[Saved entries]
---------------
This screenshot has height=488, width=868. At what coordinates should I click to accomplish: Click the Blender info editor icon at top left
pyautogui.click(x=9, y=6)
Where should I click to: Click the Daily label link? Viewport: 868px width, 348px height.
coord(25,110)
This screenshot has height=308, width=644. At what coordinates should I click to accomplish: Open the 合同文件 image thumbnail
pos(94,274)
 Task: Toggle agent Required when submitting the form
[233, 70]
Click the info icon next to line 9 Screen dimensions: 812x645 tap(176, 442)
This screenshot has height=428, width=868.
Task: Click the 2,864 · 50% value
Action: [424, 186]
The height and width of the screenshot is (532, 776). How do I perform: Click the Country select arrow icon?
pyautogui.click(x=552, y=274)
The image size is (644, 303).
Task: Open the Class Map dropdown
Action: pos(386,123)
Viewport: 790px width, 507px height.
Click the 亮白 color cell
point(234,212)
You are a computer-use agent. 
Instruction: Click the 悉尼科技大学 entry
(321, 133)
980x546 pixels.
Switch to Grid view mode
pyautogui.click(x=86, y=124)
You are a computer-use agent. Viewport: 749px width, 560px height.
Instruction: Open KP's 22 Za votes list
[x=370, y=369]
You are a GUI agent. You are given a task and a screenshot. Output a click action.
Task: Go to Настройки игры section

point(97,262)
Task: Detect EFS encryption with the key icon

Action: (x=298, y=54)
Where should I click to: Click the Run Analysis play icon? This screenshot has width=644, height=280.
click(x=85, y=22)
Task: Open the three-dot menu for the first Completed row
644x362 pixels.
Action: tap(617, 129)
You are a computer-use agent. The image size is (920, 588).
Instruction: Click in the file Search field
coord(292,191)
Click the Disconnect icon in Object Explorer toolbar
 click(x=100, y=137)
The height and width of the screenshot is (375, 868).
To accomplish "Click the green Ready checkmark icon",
---------------
EXERCISE:
Lay out the lines of the records as a JSON list of strings, one string per line and no blank lines. Start at the line containing "Where should I click to: Click the Run" and end at the last line of the records.

OUTPUT:
[
  "Where should I click to: Click the Run Analysis play icon? This screenshot has width=644, height=280.",
  "click(x=85, y=22)",
  "Task: Open the three-dot menu for the first Completed row",
  "644x362 pixels.",
  "Action: tap(617, 129)",
  "You are a computer-use agent. The image size is (920, 588).",
  "Instruction: Click in the file Search field",
  "coord(292,191)",
  "Click the Disconnect icon in Object Explorer toolbar",
  " click(x=100, y=137)",
  "The height and width of the screenshot is (375, 868).",
  "To accomplish \"Click the green Ready checkmark icon\","
]